DIRECTIONS FOR THIS TASK —
Your answer should consist only of the line with "The width and height of the screenshot is (1050, 1050)." and the lines after it, reproduced exactly through the end of the entries below.

Saved entries —
--- START ---

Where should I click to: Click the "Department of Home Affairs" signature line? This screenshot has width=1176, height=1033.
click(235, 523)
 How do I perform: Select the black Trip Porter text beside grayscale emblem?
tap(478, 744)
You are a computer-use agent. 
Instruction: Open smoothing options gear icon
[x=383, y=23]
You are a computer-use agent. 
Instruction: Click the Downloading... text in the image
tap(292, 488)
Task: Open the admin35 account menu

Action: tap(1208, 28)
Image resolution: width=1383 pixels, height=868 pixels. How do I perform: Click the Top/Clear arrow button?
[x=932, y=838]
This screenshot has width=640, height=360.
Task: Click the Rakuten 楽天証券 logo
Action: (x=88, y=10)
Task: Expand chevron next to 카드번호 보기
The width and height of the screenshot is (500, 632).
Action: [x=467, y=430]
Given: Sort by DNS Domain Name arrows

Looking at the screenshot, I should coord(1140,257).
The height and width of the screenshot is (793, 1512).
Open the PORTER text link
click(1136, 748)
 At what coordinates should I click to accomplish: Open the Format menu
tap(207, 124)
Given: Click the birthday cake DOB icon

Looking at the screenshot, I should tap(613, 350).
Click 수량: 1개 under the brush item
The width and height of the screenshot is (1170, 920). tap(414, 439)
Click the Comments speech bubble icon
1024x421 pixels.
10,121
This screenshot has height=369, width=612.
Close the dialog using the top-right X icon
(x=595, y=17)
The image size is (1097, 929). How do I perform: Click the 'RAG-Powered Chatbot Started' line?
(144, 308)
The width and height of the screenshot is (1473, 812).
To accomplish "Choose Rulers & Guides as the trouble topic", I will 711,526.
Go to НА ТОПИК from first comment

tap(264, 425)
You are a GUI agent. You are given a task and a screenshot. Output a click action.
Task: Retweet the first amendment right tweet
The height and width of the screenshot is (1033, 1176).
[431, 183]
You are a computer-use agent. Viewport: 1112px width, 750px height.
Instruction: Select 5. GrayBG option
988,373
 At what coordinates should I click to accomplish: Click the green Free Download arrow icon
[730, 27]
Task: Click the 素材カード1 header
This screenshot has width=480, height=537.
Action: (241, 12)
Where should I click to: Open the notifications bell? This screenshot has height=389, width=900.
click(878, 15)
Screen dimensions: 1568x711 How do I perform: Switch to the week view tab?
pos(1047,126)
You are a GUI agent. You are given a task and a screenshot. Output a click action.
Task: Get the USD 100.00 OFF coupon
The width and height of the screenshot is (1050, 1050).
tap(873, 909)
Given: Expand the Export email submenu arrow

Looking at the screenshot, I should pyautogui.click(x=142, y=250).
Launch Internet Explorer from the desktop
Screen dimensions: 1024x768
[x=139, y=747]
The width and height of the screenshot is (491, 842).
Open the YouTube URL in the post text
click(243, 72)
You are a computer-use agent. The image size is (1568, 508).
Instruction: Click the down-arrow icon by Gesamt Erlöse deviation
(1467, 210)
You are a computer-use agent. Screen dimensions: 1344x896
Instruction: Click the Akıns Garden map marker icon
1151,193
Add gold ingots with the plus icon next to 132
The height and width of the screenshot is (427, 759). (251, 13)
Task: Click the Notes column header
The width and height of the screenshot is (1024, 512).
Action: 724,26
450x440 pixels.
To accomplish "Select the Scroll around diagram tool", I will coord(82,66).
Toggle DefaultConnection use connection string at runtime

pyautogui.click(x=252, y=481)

--- END ---

RESULT OF THE EXERCISE —
The width and height of the screenshot is (1050, 1050).
tap(873, 909)
Given: Expand the Export email submenu arrow

Looking at the screenshot, I should pyautogui.click(x=142, y=250).
Launch Internet Explorer from the desktop
Screen dimensions: 1024x768
[x=139, y=747]
The width and height of the screenshot is (491, 842).
Open the YouTube URL in the post text
click(243, 72)
You are a computer-use agent. The image size is (1568, 508).
Instruction: Click the down-arrow icon by Gesamt Erlöse deviation
(1467, 210)
You are a computer-use agent. Screen dimensions: 1344x896
Instruction: Click the Akıns Garden map marker icon
1151,193
Add gold ingots with the plus icon next to 132
The height and width of the screenshot is (427, 759). (251, 13)
Task: Click the Notes column header
The width and height of the screenshot is (1024, 512).
Action: 724,26
450x440 pixels.
To accomplish "Select the Scroll around diagram tool", I will coord(82,66).
Toggle DefaultConnection use connection string at runtime

pyautogui.click(x=252, y=481)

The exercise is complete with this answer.